→ **MATERIAL TO PROCESS**
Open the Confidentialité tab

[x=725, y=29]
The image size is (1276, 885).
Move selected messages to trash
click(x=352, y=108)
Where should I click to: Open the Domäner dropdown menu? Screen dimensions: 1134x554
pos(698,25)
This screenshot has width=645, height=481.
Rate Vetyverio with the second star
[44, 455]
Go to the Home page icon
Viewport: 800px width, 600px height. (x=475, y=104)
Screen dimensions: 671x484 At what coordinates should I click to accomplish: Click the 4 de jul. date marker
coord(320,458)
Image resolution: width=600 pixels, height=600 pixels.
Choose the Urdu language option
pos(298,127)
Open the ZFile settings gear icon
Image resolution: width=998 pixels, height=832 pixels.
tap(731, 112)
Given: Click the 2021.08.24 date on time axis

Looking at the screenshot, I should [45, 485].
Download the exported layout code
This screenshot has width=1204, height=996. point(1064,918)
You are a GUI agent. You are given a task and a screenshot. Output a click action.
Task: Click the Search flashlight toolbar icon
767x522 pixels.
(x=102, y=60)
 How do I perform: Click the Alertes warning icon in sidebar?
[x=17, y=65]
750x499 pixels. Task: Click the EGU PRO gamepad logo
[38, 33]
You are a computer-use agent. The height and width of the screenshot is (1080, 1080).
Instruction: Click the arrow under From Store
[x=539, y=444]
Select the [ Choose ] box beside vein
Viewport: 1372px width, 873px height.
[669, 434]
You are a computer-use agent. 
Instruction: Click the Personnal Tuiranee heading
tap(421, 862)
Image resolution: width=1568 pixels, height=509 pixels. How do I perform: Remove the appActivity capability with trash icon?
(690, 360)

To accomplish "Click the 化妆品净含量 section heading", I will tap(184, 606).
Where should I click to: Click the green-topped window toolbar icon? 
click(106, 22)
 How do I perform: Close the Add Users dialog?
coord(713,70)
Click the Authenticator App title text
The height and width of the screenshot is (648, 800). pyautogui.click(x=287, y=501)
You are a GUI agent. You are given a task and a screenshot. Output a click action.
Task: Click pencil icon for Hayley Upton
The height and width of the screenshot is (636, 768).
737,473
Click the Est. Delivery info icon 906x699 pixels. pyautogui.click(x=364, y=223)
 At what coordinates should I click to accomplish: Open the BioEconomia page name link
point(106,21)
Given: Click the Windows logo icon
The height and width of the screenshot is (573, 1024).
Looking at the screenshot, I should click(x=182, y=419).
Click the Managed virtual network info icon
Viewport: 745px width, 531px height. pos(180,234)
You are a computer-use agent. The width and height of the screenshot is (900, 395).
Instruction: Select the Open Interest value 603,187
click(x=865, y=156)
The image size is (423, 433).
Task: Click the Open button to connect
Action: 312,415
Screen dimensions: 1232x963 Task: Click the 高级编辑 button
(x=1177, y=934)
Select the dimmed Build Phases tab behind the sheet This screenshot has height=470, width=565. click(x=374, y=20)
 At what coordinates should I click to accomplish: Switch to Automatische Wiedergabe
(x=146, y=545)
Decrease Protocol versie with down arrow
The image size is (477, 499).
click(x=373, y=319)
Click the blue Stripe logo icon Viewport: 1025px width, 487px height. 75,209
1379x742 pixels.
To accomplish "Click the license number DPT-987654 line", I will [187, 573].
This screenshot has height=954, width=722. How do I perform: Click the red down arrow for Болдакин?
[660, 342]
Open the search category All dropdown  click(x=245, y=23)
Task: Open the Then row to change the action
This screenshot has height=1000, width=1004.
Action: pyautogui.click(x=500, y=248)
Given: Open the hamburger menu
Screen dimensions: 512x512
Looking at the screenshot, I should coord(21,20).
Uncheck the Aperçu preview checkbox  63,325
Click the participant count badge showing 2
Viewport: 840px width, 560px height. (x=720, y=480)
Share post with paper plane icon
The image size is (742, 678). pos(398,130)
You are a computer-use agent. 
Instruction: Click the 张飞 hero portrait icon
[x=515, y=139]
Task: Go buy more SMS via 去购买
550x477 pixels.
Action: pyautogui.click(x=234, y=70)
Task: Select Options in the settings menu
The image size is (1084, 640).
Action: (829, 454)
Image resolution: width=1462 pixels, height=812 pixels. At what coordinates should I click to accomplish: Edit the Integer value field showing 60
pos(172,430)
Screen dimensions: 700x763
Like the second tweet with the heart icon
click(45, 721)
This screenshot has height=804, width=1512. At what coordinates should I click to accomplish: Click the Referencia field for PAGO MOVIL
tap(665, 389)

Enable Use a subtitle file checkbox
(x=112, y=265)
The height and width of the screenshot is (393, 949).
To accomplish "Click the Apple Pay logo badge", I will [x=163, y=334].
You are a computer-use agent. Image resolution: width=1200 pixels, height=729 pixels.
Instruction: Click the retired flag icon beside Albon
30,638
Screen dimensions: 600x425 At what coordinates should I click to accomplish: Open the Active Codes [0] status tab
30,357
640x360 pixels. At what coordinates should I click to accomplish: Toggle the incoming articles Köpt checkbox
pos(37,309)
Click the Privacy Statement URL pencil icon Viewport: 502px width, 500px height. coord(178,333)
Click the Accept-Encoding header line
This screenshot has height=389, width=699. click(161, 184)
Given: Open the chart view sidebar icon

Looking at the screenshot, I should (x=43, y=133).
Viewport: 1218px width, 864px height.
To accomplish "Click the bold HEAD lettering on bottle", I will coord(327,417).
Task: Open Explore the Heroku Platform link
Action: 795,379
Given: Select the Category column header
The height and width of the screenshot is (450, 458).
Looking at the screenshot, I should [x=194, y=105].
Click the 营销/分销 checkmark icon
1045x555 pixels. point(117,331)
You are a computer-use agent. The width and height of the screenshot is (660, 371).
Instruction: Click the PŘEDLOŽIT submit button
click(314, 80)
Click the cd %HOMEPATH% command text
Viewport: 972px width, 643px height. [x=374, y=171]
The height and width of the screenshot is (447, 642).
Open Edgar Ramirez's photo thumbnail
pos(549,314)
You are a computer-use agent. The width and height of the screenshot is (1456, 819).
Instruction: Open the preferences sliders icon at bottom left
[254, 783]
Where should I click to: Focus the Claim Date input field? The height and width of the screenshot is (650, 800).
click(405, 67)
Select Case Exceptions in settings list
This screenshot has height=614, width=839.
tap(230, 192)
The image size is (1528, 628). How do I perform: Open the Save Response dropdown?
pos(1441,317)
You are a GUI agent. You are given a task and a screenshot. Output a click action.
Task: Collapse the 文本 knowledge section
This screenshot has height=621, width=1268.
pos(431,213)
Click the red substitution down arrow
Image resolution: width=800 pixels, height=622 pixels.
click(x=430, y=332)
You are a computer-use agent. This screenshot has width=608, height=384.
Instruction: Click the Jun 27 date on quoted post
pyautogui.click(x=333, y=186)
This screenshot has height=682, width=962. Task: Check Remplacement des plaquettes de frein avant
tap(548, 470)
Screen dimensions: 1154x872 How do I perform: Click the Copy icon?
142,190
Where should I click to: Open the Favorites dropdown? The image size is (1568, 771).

→ **WORK REQUEST**
Where a line above includes "pencil", copy that line.

→ **SOLVED EXERCISE**
Task: Click pencil icon for Hayley Upton
Click the Privacy Statement URL pencil icon Viewport: 502px width, 500px height. coord(178,333)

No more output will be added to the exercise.